> Work to complete
The response should contain only those lines of the entries below that include the string "named".

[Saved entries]
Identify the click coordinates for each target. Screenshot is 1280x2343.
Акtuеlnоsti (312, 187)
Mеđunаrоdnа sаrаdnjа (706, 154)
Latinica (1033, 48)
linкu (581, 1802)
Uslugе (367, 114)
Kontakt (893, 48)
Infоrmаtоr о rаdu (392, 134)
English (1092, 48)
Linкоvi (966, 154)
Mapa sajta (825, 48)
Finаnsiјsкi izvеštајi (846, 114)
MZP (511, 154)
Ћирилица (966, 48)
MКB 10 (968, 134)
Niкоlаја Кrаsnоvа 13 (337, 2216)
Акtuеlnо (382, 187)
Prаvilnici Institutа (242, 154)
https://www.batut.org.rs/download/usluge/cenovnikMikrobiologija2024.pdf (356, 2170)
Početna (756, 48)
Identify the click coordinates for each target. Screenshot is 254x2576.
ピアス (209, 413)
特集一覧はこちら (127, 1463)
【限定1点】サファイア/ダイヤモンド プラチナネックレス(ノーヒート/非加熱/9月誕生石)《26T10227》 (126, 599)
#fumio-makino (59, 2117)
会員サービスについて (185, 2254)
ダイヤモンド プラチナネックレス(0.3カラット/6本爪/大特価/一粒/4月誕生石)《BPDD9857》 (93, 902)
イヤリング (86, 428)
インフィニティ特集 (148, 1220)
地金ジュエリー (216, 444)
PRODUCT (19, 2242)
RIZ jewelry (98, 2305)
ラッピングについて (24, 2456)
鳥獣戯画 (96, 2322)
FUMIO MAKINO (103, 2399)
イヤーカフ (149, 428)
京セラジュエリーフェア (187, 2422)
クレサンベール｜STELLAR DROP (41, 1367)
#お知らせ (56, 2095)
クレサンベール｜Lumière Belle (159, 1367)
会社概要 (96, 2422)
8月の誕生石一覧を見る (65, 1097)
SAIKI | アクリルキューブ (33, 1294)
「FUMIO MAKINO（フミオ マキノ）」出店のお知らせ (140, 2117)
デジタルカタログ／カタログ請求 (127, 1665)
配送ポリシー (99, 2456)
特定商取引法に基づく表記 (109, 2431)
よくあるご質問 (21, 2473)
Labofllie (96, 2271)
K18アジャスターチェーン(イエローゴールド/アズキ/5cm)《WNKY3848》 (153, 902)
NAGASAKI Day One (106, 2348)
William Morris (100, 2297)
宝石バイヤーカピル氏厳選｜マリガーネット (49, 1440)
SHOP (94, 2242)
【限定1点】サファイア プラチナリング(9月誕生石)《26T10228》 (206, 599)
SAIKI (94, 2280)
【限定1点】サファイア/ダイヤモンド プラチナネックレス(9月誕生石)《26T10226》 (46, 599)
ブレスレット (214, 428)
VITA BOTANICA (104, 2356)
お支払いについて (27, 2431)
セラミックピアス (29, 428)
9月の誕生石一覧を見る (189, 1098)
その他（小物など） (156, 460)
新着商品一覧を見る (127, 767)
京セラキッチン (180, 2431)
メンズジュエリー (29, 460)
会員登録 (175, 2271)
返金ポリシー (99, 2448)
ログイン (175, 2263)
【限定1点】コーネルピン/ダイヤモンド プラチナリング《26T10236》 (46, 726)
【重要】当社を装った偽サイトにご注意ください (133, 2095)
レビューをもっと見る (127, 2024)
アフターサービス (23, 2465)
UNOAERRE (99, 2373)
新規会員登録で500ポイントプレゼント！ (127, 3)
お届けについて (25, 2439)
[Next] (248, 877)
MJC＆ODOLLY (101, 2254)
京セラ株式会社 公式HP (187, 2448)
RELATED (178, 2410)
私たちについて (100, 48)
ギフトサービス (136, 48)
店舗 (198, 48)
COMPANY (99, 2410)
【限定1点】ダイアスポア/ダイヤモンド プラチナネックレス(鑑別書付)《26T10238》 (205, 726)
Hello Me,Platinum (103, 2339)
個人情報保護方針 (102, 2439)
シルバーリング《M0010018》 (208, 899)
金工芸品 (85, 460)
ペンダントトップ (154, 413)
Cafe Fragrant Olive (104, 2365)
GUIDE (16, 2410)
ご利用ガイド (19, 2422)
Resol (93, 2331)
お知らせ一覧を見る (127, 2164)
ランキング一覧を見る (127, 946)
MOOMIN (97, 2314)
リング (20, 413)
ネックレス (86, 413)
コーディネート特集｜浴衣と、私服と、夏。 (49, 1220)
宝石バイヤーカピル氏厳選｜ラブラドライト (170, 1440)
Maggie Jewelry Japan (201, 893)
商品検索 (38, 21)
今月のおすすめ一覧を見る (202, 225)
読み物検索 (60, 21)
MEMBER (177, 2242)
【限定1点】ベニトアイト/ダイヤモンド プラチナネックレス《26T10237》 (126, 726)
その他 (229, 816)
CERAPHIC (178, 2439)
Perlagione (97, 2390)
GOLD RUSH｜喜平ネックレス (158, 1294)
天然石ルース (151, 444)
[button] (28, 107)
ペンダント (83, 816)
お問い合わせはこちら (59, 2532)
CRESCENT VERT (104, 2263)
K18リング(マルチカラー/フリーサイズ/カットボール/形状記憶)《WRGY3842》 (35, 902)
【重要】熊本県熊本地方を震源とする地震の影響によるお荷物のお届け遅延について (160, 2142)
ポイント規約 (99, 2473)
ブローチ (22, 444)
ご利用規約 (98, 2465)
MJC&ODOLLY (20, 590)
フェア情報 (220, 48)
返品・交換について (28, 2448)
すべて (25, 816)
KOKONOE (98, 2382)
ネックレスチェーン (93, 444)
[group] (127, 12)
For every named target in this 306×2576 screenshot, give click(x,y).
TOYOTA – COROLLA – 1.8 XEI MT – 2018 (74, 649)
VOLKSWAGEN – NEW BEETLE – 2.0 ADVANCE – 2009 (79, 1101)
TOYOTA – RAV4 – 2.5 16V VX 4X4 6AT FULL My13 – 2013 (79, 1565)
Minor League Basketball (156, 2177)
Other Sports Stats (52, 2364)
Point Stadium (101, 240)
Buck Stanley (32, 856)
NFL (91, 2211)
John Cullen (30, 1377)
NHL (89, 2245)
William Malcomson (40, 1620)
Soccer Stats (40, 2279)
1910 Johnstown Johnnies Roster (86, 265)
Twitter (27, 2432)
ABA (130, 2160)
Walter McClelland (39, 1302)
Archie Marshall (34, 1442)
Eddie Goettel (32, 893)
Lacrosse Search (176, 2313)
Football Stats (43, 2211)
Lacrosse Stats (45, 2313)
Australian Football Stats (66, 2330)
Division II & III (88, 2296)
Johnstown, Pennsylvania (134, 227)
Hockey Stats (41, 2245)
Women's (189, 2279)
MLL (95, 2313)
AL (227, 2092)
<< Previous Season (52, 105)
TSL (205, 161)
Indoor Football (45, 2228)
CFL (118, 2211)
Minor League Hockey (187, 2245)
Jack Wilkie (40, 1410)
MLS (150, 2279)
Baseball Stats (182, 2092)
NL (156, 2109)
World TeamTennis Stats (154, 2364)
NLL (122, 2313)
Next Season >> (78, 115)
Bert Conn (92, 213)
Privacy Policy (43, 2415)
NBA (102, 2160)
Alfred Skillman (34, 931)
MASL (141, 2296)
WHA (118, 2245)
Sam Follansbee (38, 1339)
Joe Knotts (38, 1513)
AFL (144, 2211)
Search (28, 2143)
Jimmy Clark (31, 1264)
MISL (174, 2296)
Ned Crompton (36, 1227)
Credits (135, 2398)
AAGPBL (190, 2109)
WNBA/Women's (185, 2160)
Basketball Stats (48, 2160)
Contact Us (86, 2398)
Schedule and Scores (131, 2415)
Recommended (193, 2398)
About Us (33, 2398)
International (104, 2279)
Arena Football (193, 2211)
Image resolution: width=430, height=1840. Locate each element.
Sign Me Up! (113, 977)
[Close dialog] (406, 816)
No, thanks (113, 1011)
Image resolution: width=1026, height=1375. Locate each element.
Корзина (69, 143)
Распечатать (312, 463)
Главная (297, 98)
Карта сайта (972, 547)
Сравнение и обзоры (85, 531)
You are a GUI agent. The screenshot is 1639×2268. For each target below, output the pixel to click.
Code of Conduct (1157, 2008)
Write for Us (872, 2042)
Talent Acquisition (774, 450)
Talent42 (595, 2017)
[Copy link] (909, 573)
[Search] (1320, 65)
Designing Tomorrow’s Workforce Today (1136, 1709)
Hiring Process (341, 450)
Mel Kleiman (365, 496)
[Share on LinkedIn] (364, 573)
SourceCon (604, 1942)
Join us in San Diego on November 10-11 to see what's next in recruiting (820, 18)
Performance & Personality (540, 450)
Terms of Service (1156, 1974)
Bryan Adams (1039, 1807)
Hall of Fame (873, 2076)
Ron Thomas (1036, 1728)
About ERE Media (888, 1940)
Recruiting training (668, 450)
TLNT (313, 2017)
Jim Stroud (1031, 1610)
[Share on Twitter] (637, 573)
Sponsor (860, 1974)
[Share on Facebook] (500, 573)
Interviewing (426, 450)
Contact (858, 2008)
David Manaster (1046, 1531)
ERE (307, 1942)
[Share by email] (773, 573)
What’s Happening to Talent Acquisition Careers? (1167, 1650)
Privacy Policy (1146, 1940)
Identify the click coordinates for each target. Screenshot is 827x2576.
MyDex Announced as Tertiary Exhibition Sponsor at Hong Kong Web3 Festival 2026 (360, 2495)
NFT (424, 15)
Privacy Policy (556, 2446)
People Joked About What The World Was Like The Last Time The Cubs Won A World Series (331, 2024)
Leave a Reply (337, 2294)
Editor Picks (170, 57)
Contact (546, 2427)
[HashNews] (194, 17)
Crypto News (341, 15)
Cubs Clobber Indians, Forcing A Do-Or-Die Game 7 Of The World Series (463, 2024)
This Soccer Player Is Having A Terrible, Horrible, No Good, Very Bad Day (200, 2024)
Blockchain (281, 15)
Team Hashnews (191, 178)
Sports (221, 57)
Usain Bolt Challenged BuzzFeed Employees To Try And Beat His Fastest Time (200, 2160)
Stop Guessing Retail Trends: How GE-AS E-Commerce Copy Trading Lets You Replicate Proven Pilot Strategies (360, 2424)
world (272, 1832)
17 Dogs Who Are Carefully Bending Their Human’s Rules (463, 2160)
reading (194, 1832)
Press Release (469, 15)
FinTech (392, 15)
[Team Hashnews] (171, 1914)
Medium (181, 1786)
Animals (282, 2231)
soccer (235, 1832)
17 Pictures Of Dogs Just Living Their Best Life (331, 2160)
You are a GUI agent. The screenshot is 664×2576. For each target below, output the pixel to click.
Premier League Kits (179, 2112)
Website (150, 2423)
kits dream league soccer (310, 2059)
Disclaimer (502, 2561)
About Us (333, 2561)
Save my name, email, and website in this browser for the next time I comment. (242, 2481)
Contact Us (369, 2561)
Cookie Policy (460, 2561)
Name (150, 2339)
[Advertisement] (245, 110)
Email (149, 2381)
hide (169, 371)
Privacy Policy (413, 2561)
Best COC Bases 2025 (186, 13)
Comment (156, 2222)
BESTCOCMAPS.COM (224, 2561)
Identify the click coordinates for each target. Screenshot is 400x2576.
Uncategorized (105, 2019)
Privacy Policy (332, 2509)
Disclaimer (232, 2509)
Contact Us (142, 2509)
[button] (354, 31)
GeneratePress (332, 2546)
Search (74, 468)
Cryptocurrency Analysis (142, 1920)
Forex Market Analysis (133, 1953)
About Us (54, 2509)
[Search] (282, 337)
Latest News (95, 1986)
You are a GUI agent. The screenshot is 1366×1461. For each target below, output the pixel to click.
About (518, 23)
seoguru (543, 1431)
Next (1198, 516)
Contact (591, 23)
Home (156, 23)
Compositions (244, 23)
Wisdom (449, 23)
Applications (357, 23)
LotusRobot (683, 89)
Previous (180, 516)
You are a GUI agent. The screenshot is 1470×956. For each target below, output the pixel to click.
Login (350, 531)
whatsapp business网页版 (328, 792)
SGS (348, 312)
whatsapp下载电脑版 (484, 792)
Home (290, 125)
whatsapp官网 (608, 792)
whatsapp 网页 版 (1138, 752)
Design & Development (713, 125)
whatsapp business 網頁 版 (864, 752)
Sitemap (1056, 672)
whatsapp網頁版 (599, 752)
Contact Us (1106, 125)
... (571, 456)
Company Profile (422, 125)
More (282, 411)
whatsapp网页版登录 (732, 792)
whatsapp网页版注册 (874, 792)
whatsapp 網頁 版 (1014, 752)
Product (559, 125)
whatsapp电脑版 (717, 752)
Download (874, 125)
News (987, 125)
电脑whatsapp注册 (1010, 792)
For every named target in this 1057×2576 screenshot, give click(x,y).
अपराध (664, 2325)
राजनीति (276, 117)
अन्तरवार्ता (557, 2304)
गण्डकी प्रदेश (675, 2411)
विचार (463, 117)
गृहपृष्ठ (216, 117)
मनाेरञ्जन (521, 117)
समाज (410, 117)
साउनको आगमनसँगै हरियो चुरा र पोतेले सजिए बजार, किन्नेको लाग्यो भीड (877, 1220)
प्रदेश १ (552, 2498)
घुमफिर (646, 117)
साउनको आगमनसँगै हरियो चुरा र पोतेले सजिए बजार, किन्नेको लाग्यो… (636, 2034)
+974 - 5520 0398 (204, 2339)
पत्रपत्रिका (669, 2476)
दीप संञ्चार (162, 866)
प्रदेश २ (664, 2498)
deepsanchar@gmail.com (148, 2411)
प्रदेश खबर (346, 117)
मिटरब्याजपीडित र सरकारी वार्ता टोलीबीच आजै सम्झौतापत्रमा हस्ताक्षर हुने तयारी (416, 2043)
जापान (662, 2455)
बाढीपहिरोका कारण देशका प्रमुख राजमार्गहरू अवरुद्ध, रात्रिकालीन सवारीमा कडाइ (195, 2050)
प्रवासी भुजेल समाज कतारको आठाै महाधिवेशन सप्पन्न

> Expected output
For every named target in this 306×2576 screenshot, give click(x,y).
For every named target in this 1057×2576 screenshot, give click(x,y).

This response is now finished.